C’est l’aboutissement d’une évolution lente : il y a donc désormais – c’est historique ! –  un traitement fiscal à peu près homogène qu’il s’agisse de cotisations de retraite au titre des régimes obligatoires et facultatifs, via le PER. On étend en quelque sorte à tous les salariés le système Prefon dont ne disposaient auparavant que les fonctionnaires. Capitalisation et répartition sont quasi à égalité fiscale, une demande de longue date des partisans de la capitalisation. Il faut être conscient, ce faisant, que le rendement financier de la retraite, répartition comme capitalisation, est d’autant plus fort qu’on a un revenu important, sachant la progressivité du taux d’IR. En raison de cet effet fiscal, mettre de côté 100€ pour sa retraite ne rapporte pas la même chose selon qu’on soit riche ou pauvre.

On a désormais trois grandes classes de produits d’épargne pour le grand public : le PER (environ 240 Md€ à fin 2019) ; les contrats d’assurance-vie (1.700 Md€) et l’épargne réglementée type livret A, LDD, etc. (400 Md€), un domaine, soit dit en passant, qui gagnerait aussi à un débroussaillage. L’idée de cette simplification est de doper le pilier capitalisation dans la couverture du risque retraite, ce qui apporte certaines vertus de stabilisation globale du système pour les retraités et crée un gisement supplémentaire de levée de fonds propres pour les entreprises. Il est probable qu’il y aura un effet de substitution en faveur du PER et au détriment de l’épargne réglementée et de l’assurance-vie directe (en rappelant qu’un contrat PER peut être logé au sein d’un contrat d’assurance).

 

Sauf que !

On retrouve dans la distribution du PER ce qui caractérise trop souvent l’industrie financière : une opacité des frais et commissions qui empêche la comparaison des offres entre les distributeurs, ce que la régulation concurrentielle appelle l’offuscation des prix. Le rapport fait la liste des frais pour le seul PER assurance :

L’opacité contribue à la seconde caractéristique : un niveau de commissions extrêmement élevé. On peut certes critiquer l’épargne réglementée, mais elle ne porte aucune commission et, sachant ce qu’on observe sur le PER, il n’est pas impossible qu’elle soit tout à fait compétitive financièrement.
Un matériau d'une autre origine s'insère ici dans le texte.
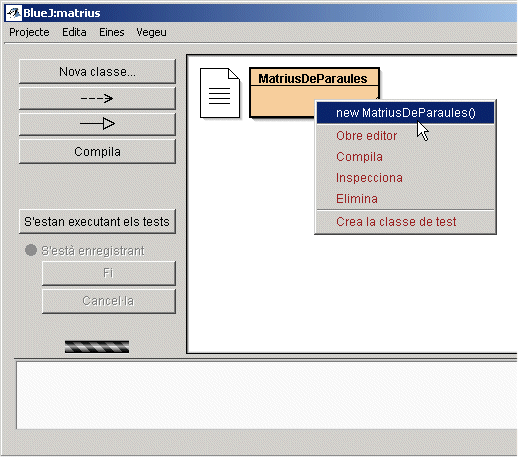The image size is (518, 457).
Task: Click the striped work indicator bar
Action: click(97, 347)
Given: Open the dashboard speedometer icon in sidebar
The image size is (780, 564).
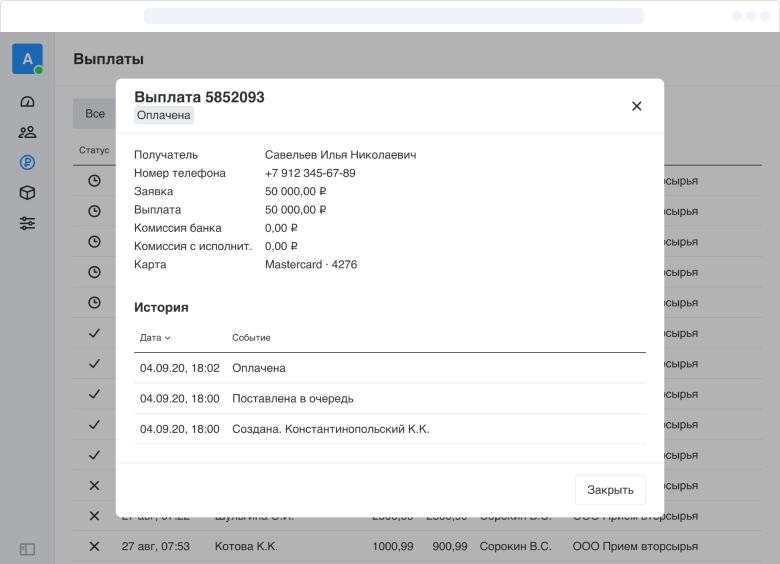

Par exemple, les frais de gestion cumulés (assureur + société de gestion), pour un contrat investi à 100% en unités de compte en actions s’élèvent à un total annuel total annuel de 2,75% (minimum 1,30% et maximum 4,8%) auxquels viennent s’ajouter les autres frais. On voit sur le graphique qui suit que les frais sur versement peuvent atteindre 5%. Certains courtiers en ligne n’en facturent pas mais se rattrapent par des commissions ailleurs.

Comment est-ce possible dans un univers pourtant très concurrentiel ? La première raison tient à l’opacité des commissions voire même leur non-déclaration (par exemple le rendement du plan pour l’épargnant est présenté après commissions de distribution mais oublie les frais perçus par l’assureur). On réduit artificiellement l’homogénéité du produit PER, alors que la loi a volontairement réduit le champ des possibles en matière de gestion : trois niveaux de risque accessibles, avec une dynamique de risque bordée selon la durée avant le départ en retraite.

La seconde raison tient au fonctionnement même du marché pour ce type de produit. En effet, le potentiel de croissance du marché est limité et un client gagné par un distributeur est le plus souvent un client perdu par un autre. Les frais commerciaux deviennent donc une part importante du compte d’exploitation. Mais c’est un jeu à somme nulle qui ne fait qu’accroître les commissions. Et plus encore, qui aide implicitement à la collusion tarifaire : chaque distributeur connaît ainsi le courbe de coût de ses concurrents. Si donc on a suffisamment réduit la sensibilité des clients au prix du service rendu, il devient très commode pour les distributeurs et les producteurs en amont (souvent les mêmes) de hausser les commissions sans rétorsion des concurrents.

Le rapport cité préconise une amélioration de l’information, notamment l’affichage exhaustif des frais, y compris en euros. Il s’agirait d’appliquer aux produits financiers ce qui a été fait avec un certain succès s’agissant des tarifs bancaires avec l’Observatoire des tarifs bancaires, notamment à l’aide d’une définition homogène des services.

On peut aisément aller plus loin par deux simples mesures :

  • mise à disposition du public d’un comparateur gratuit de prix ;
  • réduction forfaitaire du nombre des dits services rendus, qui ne sont le plus souvent qu’un habillage à commission supplémentaire.